Quaresma, tempo de descobrir que o amor é possível.
O pecado é o maior obstáculo para o amor
Quarta-feira de Cinzas, começaremos um período litúrgico importante da nossa fé católica: a Quaresma. O tempo quaresmal, eminentemente penitencial, em preparação para a Páscoa, é o propício momento em que todos nós, fiéis batizados, somos convidados a intensificar a vida de oração, penitência e caridade, com realce especial ao jejum e à abstinência. Contudo, só se compreende a Quaresma por intermédio do olhar de um Deus, que se encarna, morre e ressuscita por amor a cada um de nós. Isso mesmo, Deus mergulha na epopeia e tragédia da vida humana para nos resgatar das correntes do pecado e dar-nos a vida eterna.
A Quaresma está
intimamente conectada com o desejo de felicidade e infinito, latentes em
cada coração humano. Sem ela não se entende o ser cristão, sem ela não
se entendem os mistérios da indigência e da grandeza humana. Constata-se
por muitos espaços da vida humana um mar de tristezas e frustrações. A
depressão, segundo dizem, é o mal de nosso século. Nunca sentimos tanta
falta de infinito, e nunca estivemos tão presos ao efêmero, ao
passageiro, ao transitório, àquilo que não gera relações humanas,
valorizando demasiadamente o virtual e nos esquecendo do real, da dor,
das misérias, da pobreza, da violência e das misérias morais que
relativizam o belo e o sagrado e geram a cultura do descartável.
O que impede o coração humano de encontrar a felicidade?
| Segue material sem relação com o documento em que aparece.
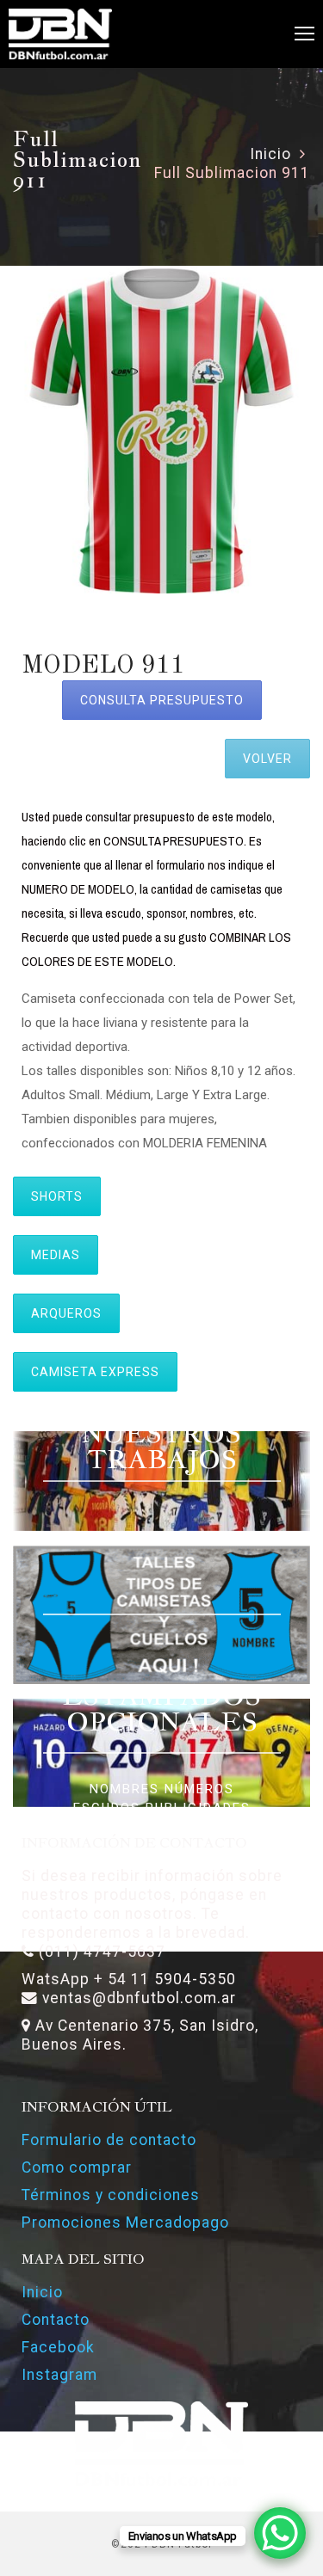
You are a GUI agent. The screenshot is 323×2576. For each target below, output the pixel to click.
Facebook (58, 2347)
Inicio (270, 154)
Muitas são as respostas, muitos estudos são apresentados diariamente
nos meios de comunicação. Buscam-se explicações psicológicas, sociais,
econômicas, políticas, entre outras. Mas são poucos os que chegam ao
fundo do problema. A verdadeira e plena felicidade só será alcançada
quando passarmos pela via quaresmal, caminho de purificação e
penitência, que nos liberta, por meio da graça, dos grilhões do pecado.
O pecado é o maior
obstáculo. Infelizmente, estamos imersos numa cultura que o
comercializa. O mais triste é que, ao buscar a felicidade, a humanidade
parece afundar-se cada vez mais no lodo e morre sufocada pelo veneno do
pecado, que destrói almas e sonhos. E é a própria sociedade que
promove esse tipo de vida, se questiona dos porquês dessas realidades
que contaminam o orbe sem se importar com as condições econômicas ou
sociais das pessoas.
A maior alienação é a
incapacidade de perceber o quanto o ser humano se quebra quando se
entrega ao pecado. Existe uma desintegração espiritual que se manifesta
na sociedade e prolifera em estruturas. Ele nasce pessoal e, em
proporção com a matéria, gravidade e circunstâncias, gera o mal social.
O reconhecimento de
nossas misérias e fraquezas diárias é o primeiro passo para o encontro
profundo consigo mesmo e com Deus. O pecado é a desintegração da nossa
natureza e aliena nossa vida da realidade eterna a qual todos nós somos
chamados. A penitência não é masoquismo, mas reconhecer de modo concreto
e visível a nossa indigência e necessidade. Ela nos coloca no caminho
do perdão, que é o resgate da unidade perdida pelo mal. O salmo
penitencial 51(50) exclama, com beleza poética, o drama do pecado e a
recuperação do Rei Davi. A primeira coisa que o pecado ataca é nossa
consciência, ou seja, a capacidade de perceber e distinguir o mal e o
bem. O Rei Davi possui a graça de ter um grande amigo, o profeta Natã.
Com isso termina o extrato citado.